This piece, by Health Justice Director Nisha Agarwal, will appear in the upcoming issue of NYLPI’s Pro Bono Clearinghouse newsletter. It discusses a case that the Health Justice team worked on in conjunction with NYLPI’s Disability Law Center and advocates from around the country.
Imagine going to a hospital for heart surgery and not being able to communicate with your doctor or any of the nursing staff. Imagine that your 13- and 9-year old children are made to serve as your voice instead: to ask questions for you, to explain the procedures to you, to tell you that post-surgery you had a stroke. Imagine that your children are given pagers and pulled out of school whenever hospital staff need to speak with you, and that the younger child later attempts suicide because he thinks the problems you suffered in the hospital were his fault. After all, his 9-year old vocabulary couldn’t find the right words to describe what was happening — to you, to himself or to others.
These are, roughly, the facts of Loeffler v. Staten Island University Hospital, a case decided by the Second Circuit Court of Appeals on October 6, 2009. Robert Loeffler was a man who was profoundly deaf and sued Staten Island University Hospital for failure to provide him with a qualified sign language interpreter, as required under the Americans with Disabilities Act and the Rehabilitation Act. NYLPI became involved with the case at the appeals level, organizing a broad national coalition of disability and language rights groups to provide amicus support to the plaintiffs. Our brief highlighted two issues: (1) the proper legal standard to apply in “deliberate indifference” cases of this kind under disability law and (2) the importance of having competent, qualified medical interpreters in the health care setting, not just for people who are deaf but also for individuals with limited English proficiency and other communication barriers. Our coalition of amici wanted the members of the court to understand not only the legal right they were being asked to clarify but also, more importantly, its significance.
And understand they did. Oral arguments took place in March and were notable for the impassioned questioning of one judge on the panel, who described as “inhumane” the use of the Loeffler children as interpreters. The court’s eventual decision found for the Loefflers on all points of law and remanded to the district court for trial. In the concurrence, the court concluded, powerfully, by recognizing that the case is “not the dawn of never-ending liability for the Hospital, it is what Congress required – a link to the hearing world.” For NYLPI, the case was an important opportunity to bridge the disability and language access communities and take part in an important victory for many of the communities we serve.

■ ■ ■ ■

Problems and tasks:
a – According to the Loeffler case article, why did Robert Loeffler sue Staten Island University Hospital? Answer in one to three sentences.
b – In the Loeffler case article, on what date did the Second Circuit Court of Appeals decide the case?
c – Rewrite the Loeffler case article text starting with "And understand they" and going on through "communities we serve.", replacing "impassioned" with "forceful".
The records that follow were taken from a separate source.

Data to examine:
■ ■ ■ ■

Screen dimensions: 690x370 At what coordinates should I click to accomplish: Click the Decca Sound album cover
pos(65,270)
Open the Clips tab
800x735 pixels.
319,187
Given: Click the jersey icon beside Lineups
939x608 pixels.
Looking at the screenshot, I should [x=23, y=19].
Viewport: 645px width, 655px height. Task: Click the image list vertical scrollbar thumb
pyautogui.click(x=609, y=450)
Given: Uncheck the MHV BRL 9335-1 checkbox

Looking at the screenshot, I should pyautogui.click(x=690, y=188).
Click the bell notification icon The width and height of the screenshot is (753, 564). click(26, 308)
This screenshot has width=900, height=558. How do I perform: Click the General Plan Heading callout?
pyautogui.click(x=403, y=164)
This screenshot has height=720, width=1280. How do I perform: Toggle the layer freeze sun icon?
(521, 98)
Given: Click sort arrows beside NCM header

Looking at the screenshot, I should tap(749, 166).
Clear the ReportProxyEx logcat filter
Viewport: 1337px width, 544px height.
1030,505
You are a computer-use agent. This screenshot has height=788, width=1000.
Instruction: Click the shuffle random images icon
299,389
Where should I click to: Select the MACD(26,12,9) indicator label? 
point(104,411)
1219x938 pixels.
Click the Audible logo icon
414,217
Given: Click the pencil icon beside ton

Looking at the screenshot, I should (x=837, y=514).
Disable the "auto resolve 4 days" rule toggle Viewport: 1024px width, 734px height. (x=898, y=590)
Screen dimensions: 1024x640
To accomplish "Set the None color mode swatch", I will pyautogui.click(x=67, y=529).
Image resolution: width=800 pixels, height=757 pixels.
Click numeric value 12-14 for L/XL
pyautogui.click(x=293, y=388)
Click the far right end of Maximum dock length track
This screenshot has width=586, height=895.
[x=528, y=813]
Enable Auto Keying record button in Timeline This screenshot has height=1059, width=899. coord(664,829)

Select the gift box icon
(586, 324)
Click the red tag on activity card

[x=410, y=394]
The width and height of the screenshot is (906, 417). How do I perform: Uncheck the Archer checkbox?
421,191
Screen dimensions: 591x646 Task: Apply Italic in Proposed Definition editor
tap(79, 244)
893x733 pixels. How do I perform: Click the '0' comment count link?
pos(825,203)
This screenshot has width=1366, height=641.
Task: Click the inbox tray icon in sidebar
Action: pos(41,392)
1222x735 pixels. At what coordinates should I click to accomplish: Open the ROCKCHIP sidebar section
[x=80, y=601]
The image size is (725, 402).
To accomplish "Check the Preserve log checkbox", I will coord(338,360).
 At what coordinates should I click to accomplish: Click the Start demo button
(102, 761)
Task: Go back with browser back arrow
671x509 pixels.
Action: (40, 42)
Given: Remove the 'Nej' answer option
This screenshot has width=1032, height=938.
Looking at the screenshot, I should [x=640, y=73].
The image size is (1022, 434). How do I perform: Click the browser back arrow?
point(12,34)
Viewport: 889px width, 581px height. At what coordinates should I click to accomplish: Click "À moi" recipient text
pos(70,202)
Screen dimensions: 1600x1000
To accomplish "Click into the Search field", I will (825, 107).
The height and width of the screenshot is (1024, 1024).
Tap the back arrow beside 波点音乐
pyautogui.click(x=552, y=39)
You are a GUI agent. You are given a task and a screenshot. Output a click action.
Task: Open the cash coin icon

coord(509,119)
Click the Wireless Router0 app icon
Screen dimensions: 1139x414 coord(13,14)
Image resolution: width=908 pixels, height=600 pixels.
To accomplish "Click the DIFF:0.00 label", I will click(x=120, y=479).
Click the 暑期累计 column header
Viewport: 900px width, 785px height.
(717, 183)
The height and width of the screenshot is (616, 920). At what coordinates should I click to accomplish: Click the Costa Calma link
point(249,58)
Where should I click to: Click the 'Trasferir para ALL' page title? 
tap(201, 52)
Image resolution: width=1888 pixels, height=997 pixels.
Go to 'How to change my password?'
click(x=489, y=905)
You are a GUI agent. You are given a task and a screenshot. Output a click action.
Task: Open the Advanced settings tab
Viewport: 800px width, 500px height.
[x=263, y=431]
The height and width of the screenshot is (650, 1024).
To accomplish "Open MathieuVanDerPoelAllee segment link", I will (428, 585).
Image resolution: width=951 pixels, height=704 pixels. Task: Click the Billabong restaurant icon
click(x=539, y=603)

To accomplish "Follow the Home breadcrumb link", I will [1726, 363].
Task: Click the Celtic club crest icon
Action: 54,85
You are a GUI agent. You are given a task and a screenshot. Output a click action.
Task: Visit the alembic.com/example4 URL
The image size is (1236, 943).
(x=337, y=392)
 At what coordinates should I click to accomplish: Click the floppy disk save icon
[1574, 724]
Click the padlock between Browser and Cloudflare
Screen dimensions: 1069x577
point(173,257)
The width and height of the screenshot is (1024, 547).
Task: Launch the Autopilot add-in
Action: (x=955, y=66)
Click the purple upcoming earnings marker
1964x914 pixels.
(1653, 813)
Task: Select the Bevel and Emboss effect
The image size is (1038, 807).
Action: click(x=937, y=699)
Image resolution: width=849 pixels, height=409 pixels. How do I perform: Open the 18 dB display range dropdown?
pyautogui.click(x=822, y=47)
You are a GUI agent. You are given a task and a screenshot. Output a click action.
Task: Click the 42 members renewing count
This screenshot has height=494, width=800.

■ ■ ■ ■

Results for each task:
a – Robert Loeffler was profoundly deaf and sued because the hospital failed to provide him with a qualified sign language interpreter. The Americans with Disabilities Act and the Rehabilitation Act required one.

b – October 6, 2009.

c –
And understand they did. Oral arguments took place in March and were notable for the forceful questioning of one judge on the panel, who described as “inhumane” the use of the Loeffler children as interpreters. The court’s eventual decision found for the Loefflers on all points of law and remanded to the district court for trial. In the concurrence, the court concluded, powerfully, by recognizing that the case is “not the dawn of never-ending liability for the Hospital, it is what Congress required – a link to the hearing world.” For NYLPI, the case was an important opportunity to bridge the disability and language access communities and take part in an important victory for many of the communities we serve.